BRIEF
In the material below, find the span from the line with "Where should I" to the line with "The height and width of the screenshot is (900, 1200)." and transcribe only those lines, exactly, ends included, without the pictures.

RECORD SET
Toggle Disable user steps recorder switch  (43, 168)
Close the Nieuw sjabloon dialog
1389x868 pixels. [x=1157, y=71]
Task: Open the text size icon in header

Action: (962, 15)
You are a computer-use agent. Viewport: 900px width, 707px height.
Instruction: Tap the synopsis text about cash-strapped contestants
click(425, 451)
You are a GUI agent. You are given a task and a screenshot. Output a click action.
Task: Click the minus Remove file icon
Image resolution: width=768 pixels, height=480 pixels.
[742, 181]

---

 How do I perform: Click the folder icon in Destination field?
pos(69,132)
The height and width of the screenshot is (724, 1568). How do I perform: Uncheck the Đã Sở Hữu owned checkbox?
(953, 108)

--

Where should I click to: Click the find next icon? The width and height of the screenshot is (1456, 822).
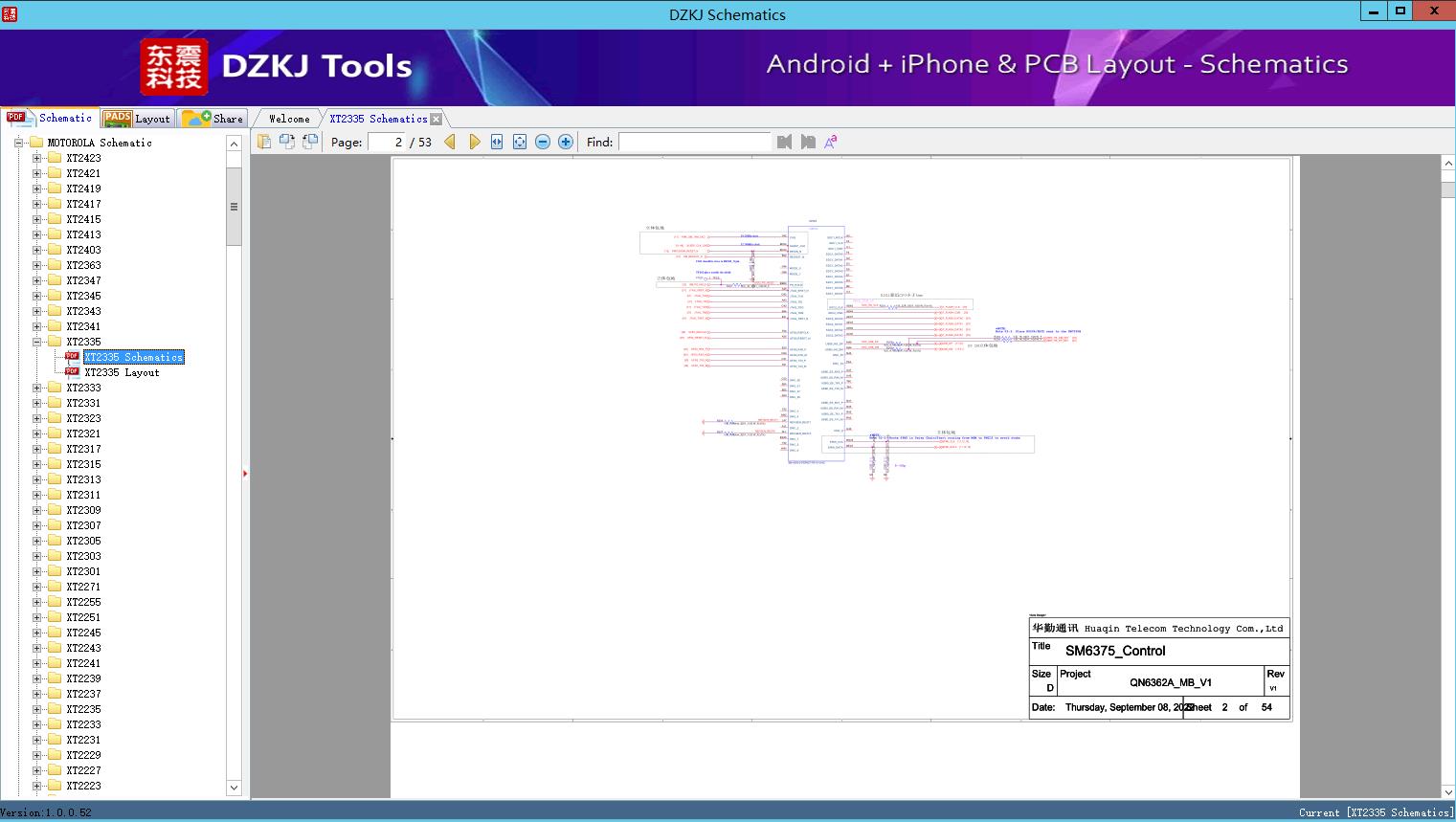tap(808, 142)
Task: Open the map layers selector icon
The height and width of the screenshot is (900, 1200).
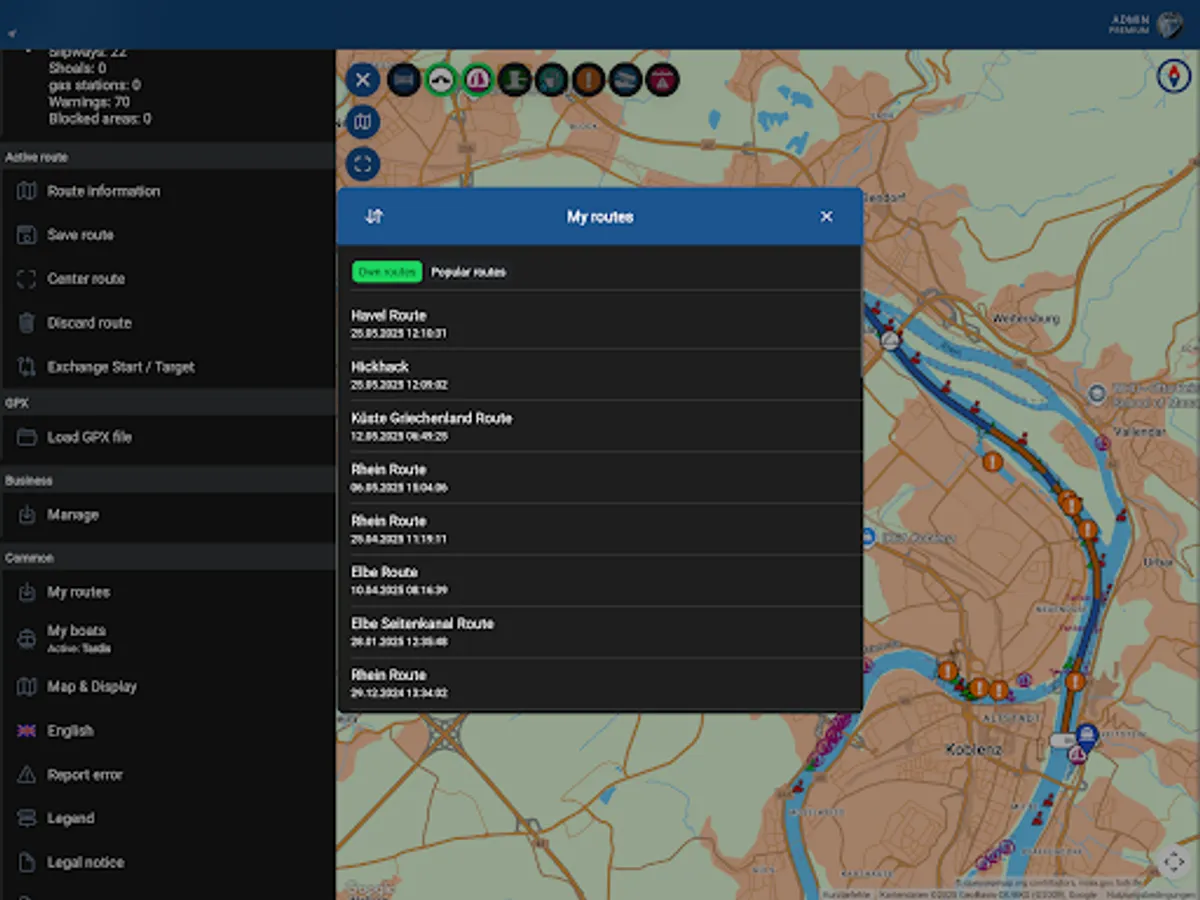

RESULT
Where should I click to: Click the find next icon? The width and height of the screenshot is (1456, 822).
tap(808, 142)
Task: Open the map layers selector icon
The height and width of the screenshot is (900, 1200).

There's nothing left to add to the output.